Rarely seen in public, the pair, a young boy and girl, must be living a hellish life, not only because of the public ridicule and odium heaped upon their father, but also due to the very real possibility that they are at physical risk. Recent revelations, thanks to the release of the previously-redacted police documents, is a narrative revealing the children's unwilling association with alleged drug dealer and extortionist Sandro Lisi, as well as crack addict Bruno Bellissimo, who sat with them in the back seat of the vehicle ferrying Ford to the Garrison Ball during one of the mayor's many nights of impairment.

Add to that the video of the raging mayor, perhaps at home, vowing in hyperbolic language to kill someone, as well as the fact that police have attended the home many times due to domestic disturbances.

It got to the point earlier this week that I actually looked up the contact information for the Toronto Children's Aid Society to express a concern about their well-being, but my wife suggested it would be futile because I have no personal knowledge of their possible imperilment.

Lest one think their mother Renata is somehow shielding them from the worst excesses of their father, Rosie Dimanno has a piece in today's Star that strips away that comforting possibility:

It was late at night, nearly a year ago, that Renata Ford pulled up in a taxi outside her parents’ home.
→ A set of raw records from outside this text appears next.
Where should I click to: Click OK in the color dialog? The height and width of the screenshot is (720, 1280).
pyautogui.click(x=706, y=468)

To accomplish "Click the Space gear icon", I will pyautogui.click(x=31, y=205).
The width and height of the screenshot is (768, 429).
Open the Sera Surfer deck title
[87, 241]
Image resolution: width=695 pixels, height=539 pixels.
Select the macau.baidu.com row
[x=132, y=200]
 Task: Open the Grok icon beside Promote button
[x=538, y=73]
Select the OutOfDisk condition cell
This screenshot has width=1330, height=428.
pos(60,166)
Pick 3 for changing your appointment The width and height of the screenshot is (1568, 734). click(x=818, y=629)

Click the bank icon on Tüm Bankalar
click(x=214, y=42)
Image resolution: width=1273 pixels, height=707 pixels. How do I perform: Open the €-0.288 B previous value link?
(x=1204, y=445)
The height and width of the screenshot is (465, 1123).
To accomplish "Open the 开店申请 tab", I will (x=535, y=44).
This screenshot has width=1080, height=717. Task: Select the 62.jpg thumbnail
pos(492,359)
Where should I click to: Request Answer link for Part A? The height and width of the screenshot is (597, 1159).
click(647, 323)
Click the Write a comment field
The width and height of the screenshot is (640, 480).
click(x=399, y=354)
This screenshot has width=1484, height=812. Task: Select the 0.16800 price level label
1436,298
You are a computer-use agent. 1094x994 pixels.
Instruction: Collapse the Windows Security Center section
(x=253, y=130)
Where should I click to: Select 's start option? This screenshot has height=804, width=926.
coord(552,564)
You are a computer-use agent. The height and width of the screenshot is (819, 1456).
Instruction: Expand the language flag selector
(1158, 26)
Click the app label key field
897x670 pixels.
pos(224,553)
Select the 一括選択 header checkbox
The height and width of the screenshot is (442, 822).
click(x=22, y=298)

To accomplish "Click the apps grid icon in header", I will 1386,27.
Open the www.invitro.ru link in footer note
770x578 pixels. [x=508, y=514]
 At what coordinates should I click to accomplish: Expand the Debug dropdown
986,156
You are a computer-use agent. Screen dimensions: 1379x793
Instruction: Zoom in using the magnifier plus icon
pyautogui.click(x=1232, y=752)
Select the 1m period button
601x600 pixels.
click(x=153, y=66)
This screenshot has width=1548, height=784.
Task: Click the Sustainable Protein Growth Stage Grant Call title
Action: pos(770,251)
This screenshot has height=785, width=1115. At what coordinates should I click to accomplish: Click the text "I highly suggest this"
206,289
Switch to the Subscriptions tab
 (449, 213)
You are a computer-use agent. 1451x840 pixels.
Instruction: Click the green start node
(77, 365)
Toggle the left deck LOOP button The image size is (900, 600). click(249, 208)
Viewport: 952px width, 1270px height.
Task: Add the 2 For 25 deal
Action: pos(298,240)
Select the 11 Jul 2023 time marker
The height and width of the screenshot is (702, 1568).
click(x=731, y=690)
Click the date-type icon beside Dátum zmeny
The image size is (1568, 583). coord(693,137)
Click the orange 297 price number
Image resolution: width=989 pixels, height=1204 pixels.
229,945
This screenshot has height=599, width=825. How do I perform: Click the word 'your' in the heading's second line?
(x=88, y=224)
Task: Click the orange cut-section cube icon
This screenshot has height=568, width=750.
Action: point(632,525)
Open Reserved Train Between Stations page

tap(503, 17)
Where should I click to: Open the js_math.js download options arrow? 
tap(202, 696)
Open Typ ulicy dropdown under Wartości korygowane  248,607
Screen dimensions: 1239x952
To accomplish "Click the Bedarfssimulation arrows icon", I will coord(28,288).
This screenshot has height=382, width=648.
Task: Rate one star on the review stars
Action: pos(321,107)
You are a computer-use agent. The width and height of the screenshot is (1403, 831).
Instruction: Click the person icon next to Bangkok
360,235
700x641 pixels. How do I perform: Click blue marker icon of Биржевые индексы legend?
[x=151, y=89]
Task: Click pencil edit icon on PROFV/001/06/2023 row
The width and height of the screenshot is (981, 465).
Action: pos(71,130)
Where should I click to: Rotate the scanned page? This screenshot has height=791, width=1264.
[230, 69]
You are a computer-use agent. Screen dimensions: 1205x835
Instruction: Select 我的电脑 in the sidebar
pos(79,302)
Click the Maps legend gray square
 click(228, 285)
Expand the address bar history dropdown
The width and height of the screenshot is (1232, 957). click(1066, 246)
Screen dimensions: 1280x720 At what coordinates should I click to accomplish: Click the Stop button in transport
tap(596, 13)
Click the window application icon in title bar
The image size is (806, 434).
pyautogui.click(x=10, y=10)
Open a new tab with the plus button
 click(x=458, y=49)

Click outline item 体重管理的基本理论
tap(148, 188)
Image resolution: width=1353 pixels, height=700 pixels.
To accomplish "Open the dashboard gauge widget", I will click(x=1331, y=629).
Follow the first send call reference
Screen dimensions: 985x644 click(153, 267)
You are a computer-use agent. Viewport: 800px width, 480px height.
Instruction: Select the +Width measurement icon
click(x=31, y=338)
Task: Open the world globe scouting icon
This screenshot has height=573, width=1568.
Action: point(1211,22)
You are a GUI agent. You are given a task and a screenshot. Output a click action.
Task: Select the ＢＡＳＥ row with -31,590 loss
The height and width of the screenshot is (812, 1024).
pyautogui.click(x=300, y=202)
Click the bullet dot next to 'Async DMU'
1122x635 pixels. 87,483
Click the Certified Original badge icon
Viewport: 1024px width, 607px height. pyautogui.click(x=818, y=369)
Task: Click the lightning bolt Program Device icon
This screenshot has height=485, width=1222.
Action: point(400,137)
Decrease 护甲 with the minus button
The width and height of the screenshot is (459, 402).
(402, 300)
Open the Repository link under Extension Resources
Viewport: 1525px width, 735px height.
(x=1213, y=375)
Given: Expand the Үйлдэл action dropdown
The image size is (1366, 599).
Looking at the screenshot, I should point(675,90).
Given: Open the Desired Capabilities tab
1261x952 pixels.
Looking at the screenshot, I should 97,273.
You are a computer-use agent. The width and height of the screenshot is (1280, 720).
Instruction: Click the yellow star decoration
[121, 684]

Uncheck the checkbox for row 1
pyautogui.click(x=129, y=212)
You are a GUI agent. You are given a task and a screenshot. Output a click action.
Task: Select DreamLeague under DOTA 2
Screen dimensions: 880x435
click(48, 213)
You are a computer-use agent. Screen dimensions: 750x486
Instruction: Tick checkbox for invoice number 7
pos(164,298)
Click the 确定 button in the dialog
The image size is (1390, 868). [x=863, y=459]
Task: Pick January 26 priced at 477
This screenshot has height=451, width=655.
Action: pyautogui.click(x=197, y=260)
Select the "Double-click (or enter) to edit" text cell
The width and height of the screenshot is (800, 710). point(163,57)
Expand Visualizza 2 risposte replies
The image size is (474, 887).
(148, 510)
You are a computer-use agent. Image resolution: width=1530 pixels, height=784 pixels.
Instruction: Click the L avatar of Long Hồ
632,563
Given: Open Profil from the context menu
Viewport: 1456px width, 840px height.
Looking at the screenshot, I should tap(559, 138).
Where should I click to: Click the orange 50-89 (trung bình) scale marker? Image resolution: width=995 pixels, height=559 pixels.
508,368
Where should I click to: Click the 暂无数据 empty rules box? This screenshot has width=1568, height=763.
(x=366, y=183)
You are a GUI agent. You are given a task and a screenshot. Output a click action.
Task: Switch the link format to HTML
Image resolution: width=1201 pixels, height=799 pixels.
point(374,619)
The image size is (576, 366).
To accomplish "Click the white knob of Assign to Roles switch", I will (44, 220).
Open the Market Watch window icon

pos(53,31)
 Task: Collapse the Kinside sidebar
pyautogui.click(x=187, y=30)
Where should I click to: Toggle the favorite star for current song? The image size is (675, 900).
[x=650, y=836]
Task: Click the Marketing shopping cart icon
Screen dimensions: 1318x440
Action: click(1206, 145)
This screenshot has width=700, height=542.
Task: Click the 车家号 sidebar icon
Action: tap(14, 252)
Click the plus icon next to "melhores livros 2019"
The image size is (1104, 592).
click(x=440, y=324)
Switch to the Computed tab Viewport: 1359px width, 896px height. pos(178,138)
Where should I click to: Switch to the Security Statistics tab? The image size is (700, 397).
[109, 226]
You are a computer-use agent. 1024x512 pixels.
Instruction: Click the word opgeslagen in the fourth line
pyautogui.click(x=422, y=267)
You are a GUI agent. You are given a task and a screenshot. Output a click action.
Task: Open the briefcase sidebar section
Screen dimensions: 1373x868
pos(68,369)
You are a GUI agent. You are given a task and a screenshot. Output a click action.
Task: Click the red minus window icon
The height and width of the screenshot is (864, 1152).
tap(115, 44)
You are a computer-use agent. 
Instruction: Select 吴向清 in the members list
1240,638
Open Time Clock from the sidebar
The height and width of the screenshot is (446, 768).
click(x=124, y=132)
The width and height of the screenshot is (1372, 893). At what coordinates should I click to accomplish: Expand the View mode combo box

According to a police report, the contents of which have not been proven in court, the mayor’s wife was slurring her words and belligerent with the driver, police sources have told the Star. She either refused to pay the fare or did not have the money.

Their argument became so heated that the cabbie called for police assistance.

When cops arrived, they observed that Mrs. Ford had bruises and cuts to her limbs and face that appeared to be a few days old. But, when asked about it, she refused to say how the injuries had been suffered. She was, in fact, too incoherent to say much of anything — either inebriated or on drugs.

The upshot of this event is that nobody was charged. When police tried following up the matter in subsequent days — as they always do when domestic abuse is suspected — Mrs. Ford was not cooperative.


As much as Ford's wife may be a beaten-down victim who likely commands little respect within the Ford hierarchy - Doug Ford once referred to her on their now-defunct radio show as "the Pollack'- she is also, by virtue of her decision to 'stand by her man,' both figuratively and literally, just another of her husband's enablers and complicit in, at the very least, the psychological abuse that police records suggest is a quotidian fact of life in the Ford household. Tellingly, Dimanno reveals that over the past eight years, police have attended the Ford home at least two dozen times for domestic disturbances.

Like the infamous Michael Jackson, who was able to carry out his terrible depredations against children for so many years thanks to his money, power and influence, I cannot help but wonder whether the same dynamics are at work with regard to the well-being of the Ford children.

I see no way that this story has a happy ending.